▸ **YOUR INSTRUCTIONS**: Output each record exactly, excluding pictures.

Collected data
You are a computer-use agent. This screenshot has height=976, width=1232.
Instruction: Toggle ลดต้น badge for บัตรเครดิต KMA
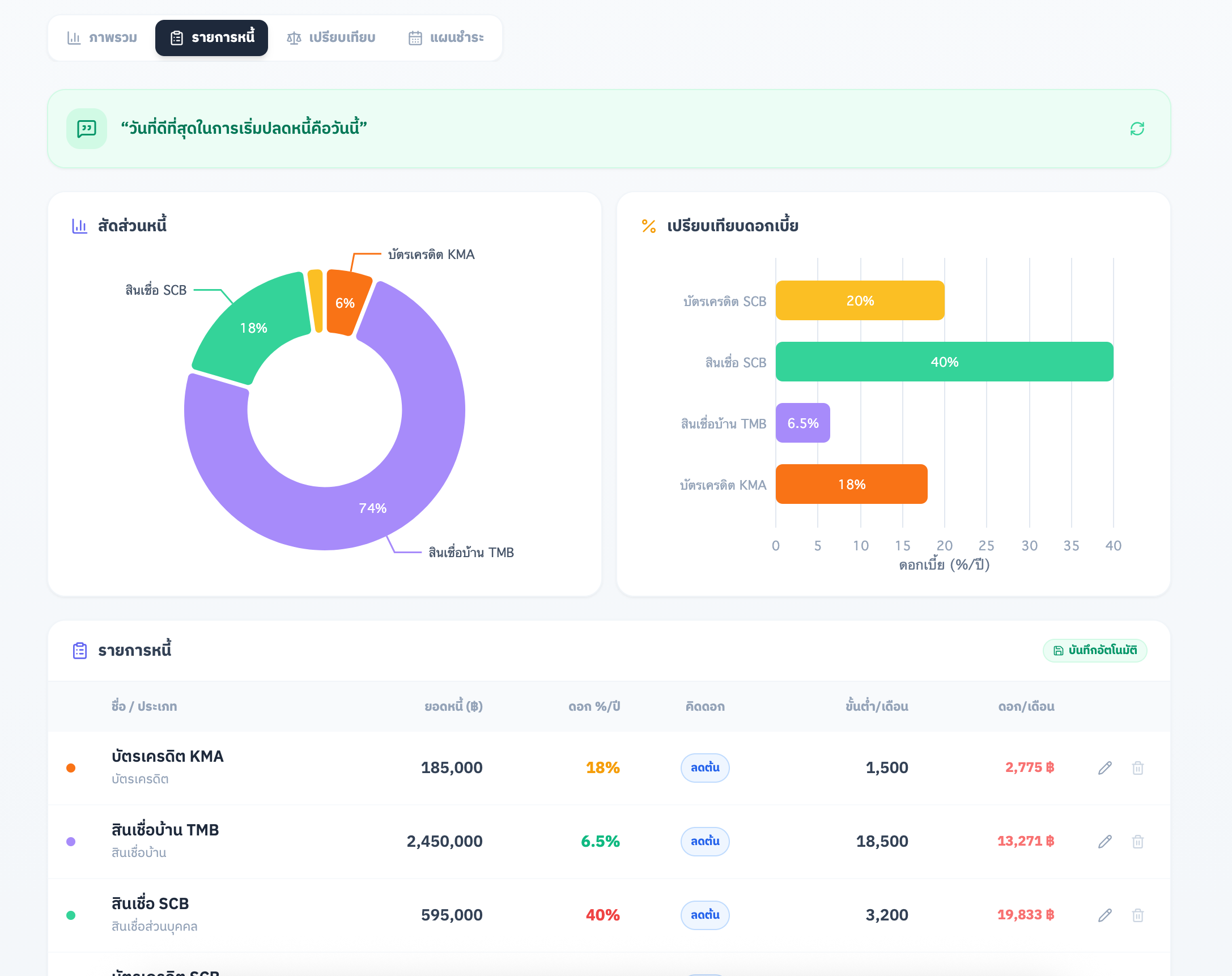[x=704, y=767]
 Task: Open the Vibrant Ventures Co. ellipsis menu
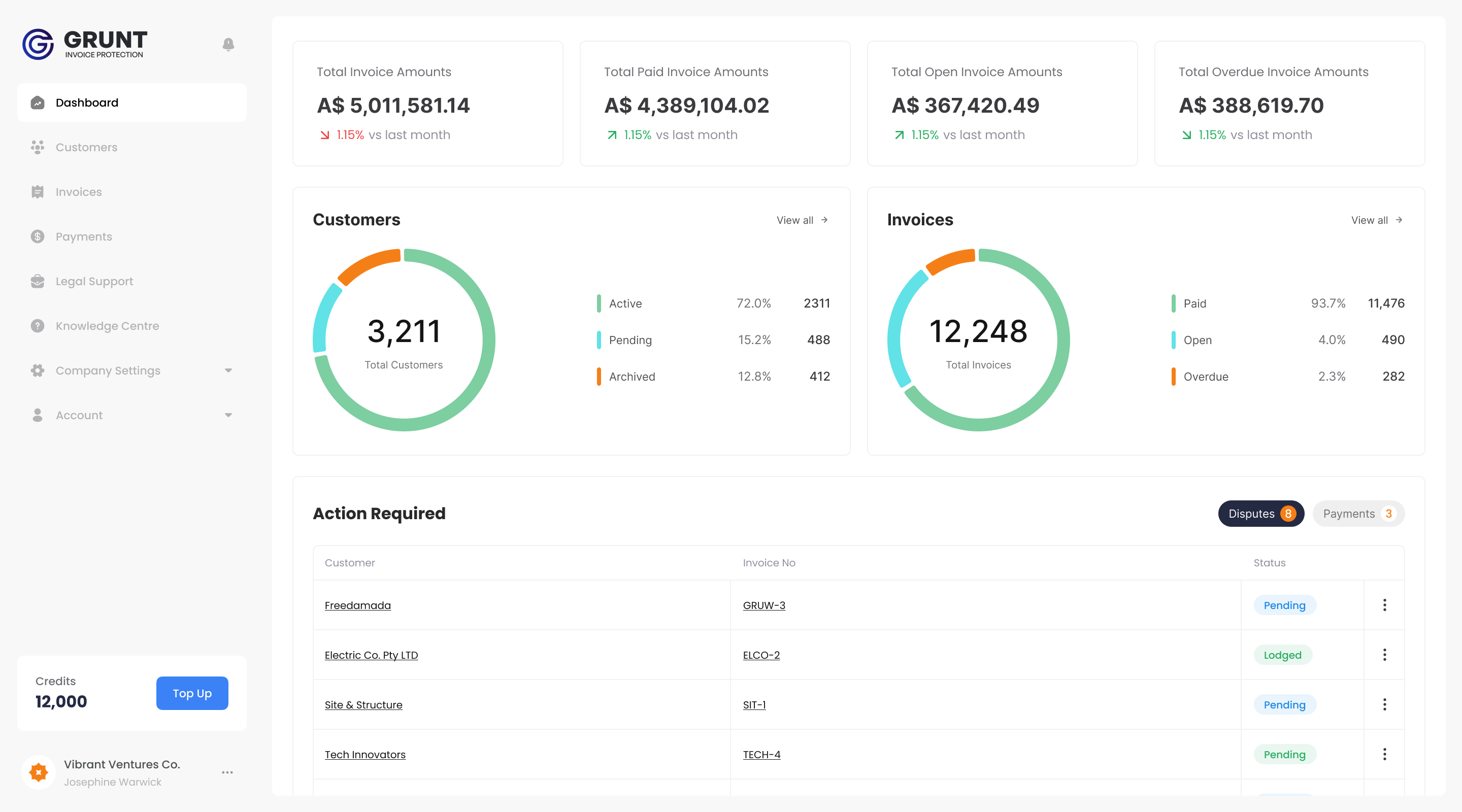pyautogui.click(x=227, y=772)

▸ **OUTPUT**:
You are a computer-use agent. This screenshot has height=976, width=1232.
Instruction: Toggle ลดต้น badge for บัตรเครดิต KMA
[x=704, y=767]
 Task: Open the Vibrant Ventures Co. ellipsis menu
pyautogui.click(x=227, y=772)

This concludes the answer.